Pull out of the data below the stretch of lines bounded by the one containing "Open the table" and the one containing "You are a computer-use agent. Viewport: 1200px", both bounds included, unchanged.

(Saved data entries)
::::::

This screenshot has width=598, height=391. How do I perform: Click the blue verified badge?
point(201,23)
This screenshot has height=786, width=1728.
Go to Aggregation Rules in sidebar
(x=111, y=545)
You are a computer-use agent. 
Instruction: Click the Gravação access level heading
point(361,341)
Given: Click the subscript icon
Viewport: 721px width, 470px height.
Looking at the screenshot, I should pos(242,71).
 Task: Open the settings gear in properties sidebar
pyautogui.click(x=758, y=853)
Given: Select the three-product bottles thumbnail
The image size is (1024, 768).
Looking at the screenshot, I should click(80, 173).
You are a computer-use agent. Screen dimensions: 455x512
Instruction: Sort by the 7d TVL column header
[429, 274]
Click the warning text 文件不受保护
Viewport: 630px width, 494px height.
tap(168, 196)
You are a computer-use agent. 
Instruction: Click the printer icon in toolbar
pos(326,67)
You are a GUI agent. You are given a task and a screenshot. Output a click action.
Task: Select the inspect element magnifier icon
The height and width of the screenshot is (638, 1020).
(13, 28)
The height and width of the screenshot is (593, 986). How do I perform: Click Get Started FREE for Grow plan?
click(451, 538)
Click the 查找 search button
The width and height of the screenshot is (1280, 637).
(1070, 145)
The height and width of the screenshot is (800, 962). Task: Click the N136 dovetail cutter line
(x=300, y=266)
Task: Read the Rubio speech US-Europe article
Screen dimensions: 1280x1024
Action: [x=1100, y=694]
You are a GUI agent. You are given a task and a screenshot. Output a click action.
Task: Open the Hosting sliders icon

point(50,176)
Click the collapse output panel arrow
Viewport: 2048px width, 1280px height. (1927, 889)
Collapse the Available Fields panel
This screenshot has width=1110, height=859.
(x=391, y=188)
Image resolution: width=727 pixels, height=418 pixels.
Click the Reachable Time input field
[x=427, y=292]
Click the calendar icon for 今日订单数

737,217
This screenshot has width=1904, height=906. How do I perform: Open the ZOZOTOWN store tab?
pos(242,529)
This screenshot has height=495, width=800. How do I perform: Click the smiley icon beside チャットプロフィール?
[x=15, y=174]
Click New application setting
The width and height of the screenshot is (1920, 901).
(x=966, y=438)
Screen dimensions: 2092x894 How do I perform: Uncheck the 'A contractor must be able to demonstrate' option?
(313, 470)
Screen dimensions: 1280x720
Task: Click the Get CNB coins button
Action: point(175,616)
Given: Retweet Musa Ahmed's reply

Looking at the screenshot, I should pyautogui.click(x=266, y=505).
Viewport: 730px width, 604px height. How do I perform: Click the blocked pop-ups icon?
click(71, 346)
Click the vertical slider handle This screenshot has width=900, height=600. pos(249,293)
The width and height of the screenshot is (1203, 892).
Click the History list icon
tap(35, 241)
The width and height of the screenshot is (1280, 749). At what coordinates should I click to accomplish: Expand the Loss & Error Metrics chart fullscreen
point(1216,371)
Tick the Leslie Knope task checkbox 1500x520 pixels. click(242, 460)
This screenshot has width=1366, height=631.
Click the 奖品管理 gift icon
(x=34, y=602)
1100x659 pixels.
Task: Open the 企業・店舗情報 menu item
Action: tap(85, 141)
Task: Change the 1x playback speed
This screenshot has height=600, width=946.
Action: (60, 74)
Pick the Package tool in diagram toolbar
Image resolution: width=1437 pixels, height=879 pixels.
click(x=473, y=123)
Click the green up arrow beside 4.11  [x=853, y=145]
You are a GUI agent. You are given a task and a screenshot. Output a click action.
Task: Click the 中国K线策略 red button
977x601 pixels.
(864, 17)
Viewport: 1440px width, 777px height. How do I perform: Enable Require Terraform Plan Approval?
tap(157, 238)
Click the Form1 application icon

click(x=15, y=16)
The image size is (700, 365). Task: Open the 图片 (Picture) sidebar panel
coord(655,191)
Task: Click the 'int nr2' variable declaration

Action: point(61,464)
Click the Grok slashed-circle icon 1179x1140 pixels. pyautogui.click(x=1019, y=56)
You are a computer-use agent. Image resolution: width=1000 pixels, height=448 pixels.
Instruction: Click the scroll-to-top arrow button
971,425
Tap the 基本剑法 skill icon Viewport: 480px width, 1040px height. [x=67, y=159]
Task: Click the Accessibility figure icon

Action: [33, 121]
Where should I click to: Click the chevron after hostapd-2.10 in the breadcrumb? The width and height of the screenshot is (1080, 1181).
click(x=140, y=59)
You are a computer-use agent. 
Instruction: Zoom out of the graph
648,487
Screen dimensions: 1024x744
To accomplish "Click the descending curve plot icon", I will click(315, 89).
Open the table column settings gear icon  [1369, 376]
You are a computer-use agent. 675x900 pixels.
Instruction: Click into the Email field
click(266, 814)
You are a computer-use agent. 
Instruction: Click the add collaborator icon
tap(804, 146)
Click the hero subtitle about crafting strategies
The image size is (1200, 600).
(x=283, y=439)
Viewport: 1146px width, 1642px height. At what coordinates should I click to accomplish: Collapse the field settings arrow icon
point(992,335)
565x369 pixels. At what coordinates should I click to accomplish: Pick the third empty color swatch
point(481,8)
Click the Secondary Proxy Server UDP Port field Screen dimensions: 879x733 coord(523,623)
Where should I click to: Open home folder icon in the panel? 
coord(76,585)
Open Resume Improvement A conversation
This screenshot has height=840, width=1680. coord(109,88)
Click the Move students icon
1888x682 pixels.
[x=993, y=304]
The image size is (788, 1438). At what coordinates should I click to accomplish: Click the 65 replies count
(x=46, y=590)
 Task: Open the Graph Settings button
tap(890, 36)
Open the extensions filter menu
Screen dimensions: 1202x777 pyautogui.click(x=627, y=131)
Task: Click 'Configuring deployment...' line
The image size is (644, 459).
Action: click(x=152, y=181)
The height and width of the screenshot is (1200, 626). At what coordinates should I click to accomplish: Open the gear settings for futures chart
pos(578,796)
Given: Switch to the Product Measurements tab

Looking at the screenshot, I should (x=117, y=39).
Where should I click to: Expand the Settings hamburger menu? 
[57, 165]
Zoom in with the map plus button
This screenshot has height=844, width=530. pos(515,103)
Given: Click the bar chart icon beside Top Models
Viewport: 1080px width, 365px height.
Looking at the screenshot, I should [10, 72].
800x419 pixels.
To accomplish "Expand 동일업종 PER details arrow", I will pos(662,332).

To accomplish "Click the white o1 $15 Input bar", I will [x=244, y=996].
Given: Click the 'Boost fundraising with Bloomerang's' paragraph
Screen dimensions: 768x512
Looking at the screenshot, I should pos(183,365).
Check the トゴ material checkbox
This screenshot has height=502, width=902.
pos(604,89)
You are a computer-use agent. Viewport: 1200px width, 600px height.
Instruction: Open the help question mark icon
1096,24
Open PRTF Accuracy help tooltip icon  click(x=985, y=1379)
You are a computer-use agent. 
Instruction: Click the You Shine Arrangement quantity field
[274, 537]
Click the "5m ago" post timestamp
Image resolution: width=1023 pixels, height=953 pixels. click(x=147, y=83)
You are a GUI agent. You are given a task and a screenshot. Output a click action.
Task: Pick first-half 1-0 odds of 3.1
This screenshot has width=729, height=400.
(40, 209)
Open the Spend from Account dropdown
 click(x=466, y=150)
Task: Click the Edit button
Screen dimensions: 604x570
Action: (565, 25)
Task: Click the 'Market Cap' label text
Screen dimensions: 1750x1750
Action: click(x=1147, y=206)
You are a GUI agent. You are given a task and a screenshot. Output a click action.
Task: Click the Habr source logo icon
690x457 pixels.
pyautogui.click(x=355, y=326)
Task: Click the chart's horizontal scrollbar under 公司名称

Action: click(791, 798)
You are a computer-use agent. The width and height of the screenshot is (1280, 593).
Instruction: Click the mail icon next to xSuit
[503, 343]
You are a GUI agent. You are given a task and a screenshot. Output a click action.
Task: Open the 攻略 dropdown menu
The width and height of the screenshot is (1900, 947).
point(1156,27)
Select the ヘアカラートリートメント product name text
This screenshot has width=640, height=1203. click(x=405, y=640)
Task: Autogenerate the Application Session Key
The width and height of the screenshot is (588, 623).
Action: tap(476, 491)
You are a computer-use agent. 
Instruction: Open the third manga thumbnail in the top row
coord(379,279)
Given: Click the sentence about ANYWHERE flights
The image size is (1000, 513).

::::::

[Solution for this exercise]
Open the table column settings gear icon  [1369, 376]
You are a computer-use agent. 675x900 pixels.
Instruction: Click into the Email field
click(266, 814)
You are a computer-use agent. 
Instruction: Click the add collaborator icon
tap(804, 146)
Click the hero subtitle about crafting strategies
The image size is (1200, 600).
(x=283, y=439)
Viewport: 1146px width, 1642px height. At what coordinates should I click to accomplish: Collapse the field settings arrow icon
point(992,335)
565x369 pixels. At what coordinates should I click to accomplish: Pick the third empty color swatch
point(481,8)
Click the Secondary Proxy Server UDP Port field Screen dimensions: 879x733 coord(523,623)
Where should I click to: Open home folder icon in the panel? 
coord(76,585)
Open Resume Improvement A conversation
This screenshot has height=840, width=1680. coord(109,88)
Click the Move students icon
1888x682 pixels.
[x=993, y=304]
The image size is (788, 1438). At what coordinates should I click to accomplish: Click the 65 replies count
(x=46, y=590)
 Task: Open the Graph Settings button
tap(890, 36)
Open the extensions filter menu
Screen dimensions: 1202x777 pyautogui.click(x=627, y=131)
Task: Click 'Configuring deployment...' line
The image size is (644, 459).
Action: click(x=152, y=181)
The height and width of the screenshot is (1200, 626). At what coordinates should I click to accomplish: Open the gear settings for futures chart
pos(578,796)
Given: Switch to the Product Measurements tab

Looking at the screenshot, I should (x=117, y=39).
Where should I click to: Expand the Settings hamburger menu? 
[57, 165]
Zoom in with the map plus button
This screenshot has height=844, width=530. pos(515,103)
Given: Click the bar chart icon beside Top Models
Viewport: 1080px width, 365px height.
Looking at the screenshot, I should [10, 72].
800x419 pixels.
To accomplish "Expand 동일업종 PER details arrow", I will pos(662,332).

To accomplish "Click the white o1 $15 Input bar", I will [x=244, y=996].
Given: Click the 'Boost fundraising with Bloomerang's' paragraph
Screen dimensions: 768x512
Looking at the screenshot, I should pos(183,365).
Check the トゴ material checkbox
This screenshot has height=502, width=902.
pos(604,89)
You are a computer-use agent. Viewport: 1200px width, 600px height.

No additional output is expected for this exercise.